• _Tâches demandées_
a) D'après le texte sur les origines des Chartreux, en quelle année saint Bruno et ses compagnons arrivèrent-ils au désert de Chartreuse ?
b) Dans le texte sur les origines des Chartreux, extrayez tout ce qui va de "1. Les origines" jusqu'à "siècles et demi.".

+++ Texte fourni

1. Les origines
L’existence des moniales chartreuses remonte presque aux origines de l’Ordre des Chartreux. Cette branche féminine l’a toujours accompagné depuis. Elle compte sur une tradition de huit siècles et demi.
Saint Bruno et ses compagnons arrivèrent au désert de Chartreuse en 1084. Ils cherchaient un lieu solitaire pour faire revivre en Occident la tradition des anciens Pères du Désert : une vie consacrée à la prière, à la solitude, à la conversion et la pauvreté. La ferveur et la fidélité de la toute première communauté à l’orientation érémitique auront bientôt un véritable rayonnement : à partir de 1115 plusieurs communautés demandèrent à se rallier au mode de vie instauré par saint Bruno. C’est à leurs supplications, et à celles de l’évêque saint Hugues de Grenoble, que Guigues, cinquième prieur de Chartreuse, rédige la première règle des Chartreux, les Coutumes de Chartreuse. Cet ouvrage, terminé en 1127, reste encore aujourd’hui le fondement de la législation cartusienne. En 1140 se réunit le premier Chapitre Général, sous la conduite de saint Anthelme, qui unira toutes les maisons dans la charité et veillera à la préservation de l’observance cartusienne au cours des âges.

++++++
+++ Documents sources

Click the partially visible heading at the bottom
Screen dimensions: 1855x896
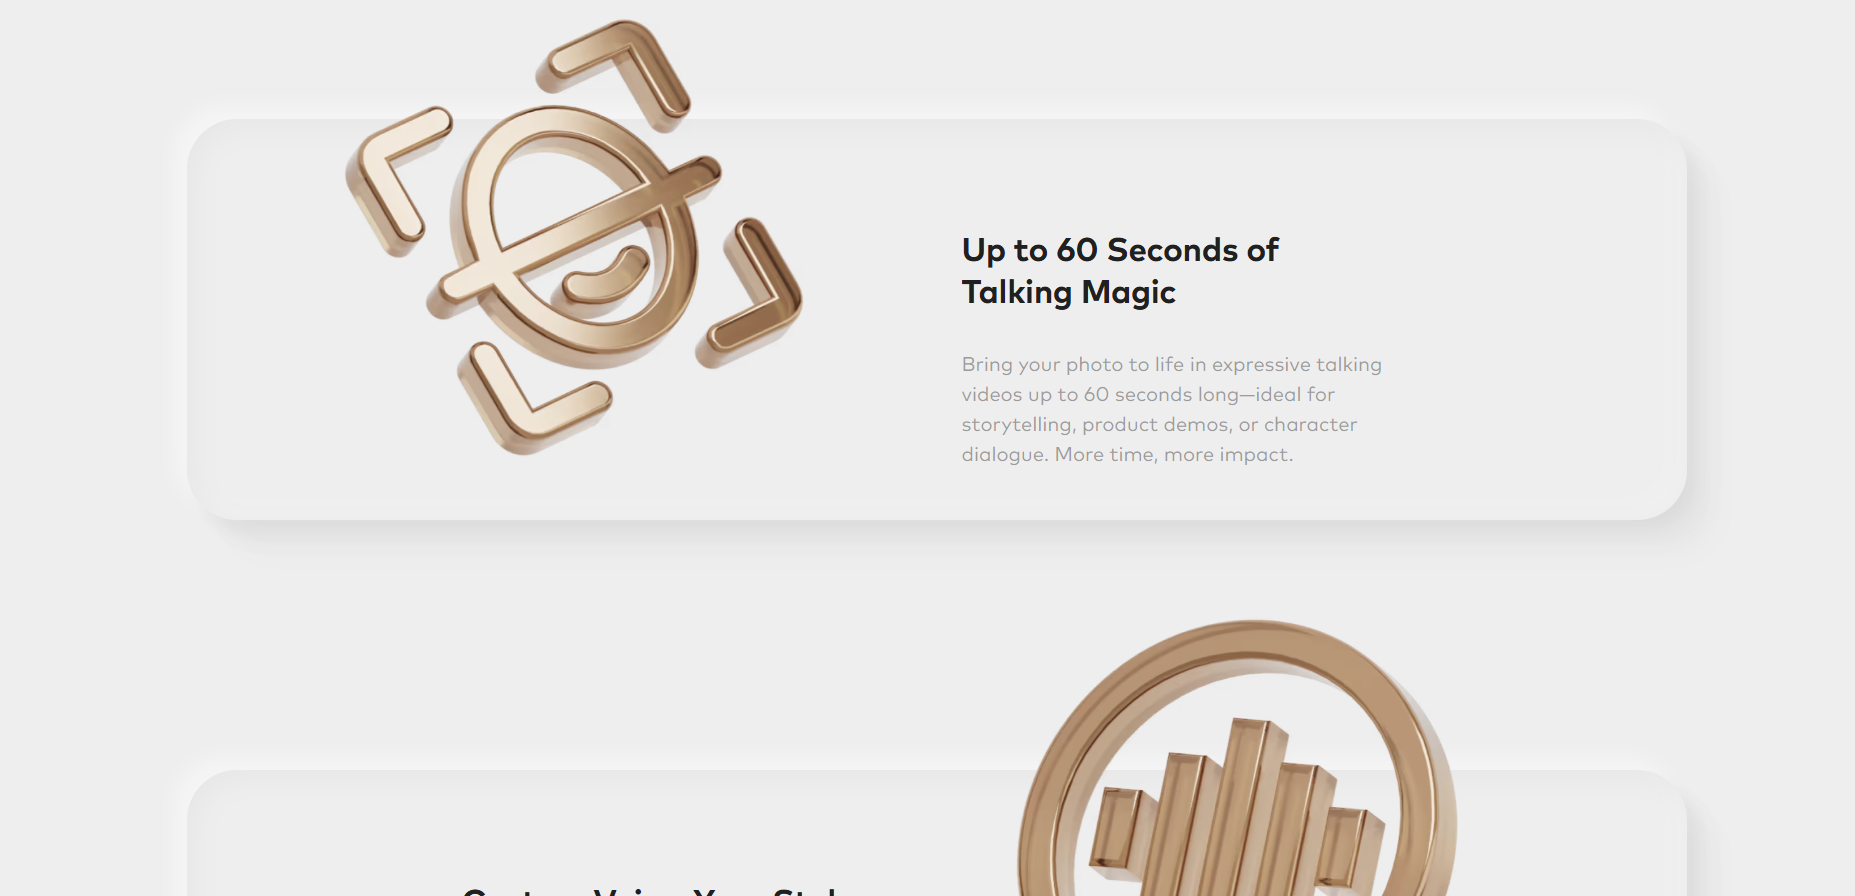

++++++

• _Réponses_
a) En 1084.

b)
1. Les origines
L’existence des moniales chartreuses remonte presque aux origines de l’Ordre des Chartreux. Cette branche féminine l’a toujours accompagné depuis. Elle compte sur une tradition de huit siècles et demi.